- _HOW TO COMPLETE THIS TASK_
Duplicate the lines from the start of the records through the line that contains "center [262, 132].", inclusive.

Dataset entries

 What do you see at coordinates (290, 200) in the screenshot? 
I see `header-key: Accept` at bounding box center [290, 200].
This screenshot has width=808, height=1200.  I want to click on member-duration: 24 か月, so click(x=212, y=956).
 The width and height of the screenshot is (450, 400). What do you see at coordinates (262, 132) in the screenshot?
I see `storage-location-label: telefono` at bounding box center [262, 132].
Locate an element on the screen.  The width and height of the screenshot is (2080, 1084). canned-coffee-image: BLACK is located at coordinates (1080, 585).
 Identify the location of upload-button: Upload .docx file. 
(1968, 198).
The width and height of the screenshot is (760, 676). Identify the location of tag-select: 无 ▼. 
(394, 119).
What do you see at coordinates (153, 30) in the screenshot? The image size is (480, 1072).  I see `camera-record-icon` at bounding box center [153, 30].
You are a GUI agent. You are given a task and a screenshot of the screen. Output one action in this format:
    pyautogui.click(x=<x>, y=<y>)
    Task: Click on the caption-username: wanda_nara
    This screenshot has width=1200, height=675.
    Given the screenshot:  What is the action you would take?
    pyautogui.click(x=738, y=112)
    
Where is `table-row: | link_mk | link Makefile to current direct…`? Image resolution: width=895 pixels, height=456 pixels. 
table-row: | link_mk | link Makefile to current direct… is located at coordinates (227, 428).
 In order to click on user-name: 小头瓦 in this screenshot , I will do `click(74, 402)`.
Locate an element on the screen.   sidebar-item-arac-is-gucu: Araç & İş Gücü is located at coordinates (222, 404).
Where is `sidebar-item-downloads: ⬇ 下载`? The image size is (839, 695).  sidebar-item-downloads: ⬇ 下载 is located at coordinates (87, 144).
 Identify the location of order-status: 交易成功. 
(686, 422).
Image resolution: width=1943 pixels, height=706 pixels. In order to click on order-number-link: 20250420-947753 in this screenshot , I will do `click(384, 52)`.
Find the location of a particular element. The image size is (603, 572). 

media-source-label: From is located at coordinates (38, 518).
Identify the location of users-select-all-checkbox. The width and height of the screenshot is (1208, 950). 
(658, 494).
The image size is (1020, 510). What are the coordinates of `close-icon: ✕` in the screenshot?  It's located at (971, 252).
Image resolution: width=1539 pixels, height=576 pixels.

- _RESPONSE TO THE TASK_
 What do you see at coordinates (290, 200) in the screenshot? 
I see `header-key: Accept` at bounding box center [290, 200].
This screenshot has width=808, height=1200.  I want to click on member-duration: 24 か月, so click(x=212, y=956).
 The width and height of the screenshot is (450, 400). What do you see at coordinates (262, 132) in the screenshot?
I see `storage-location-label: telefono` at bounding box center [262, 132].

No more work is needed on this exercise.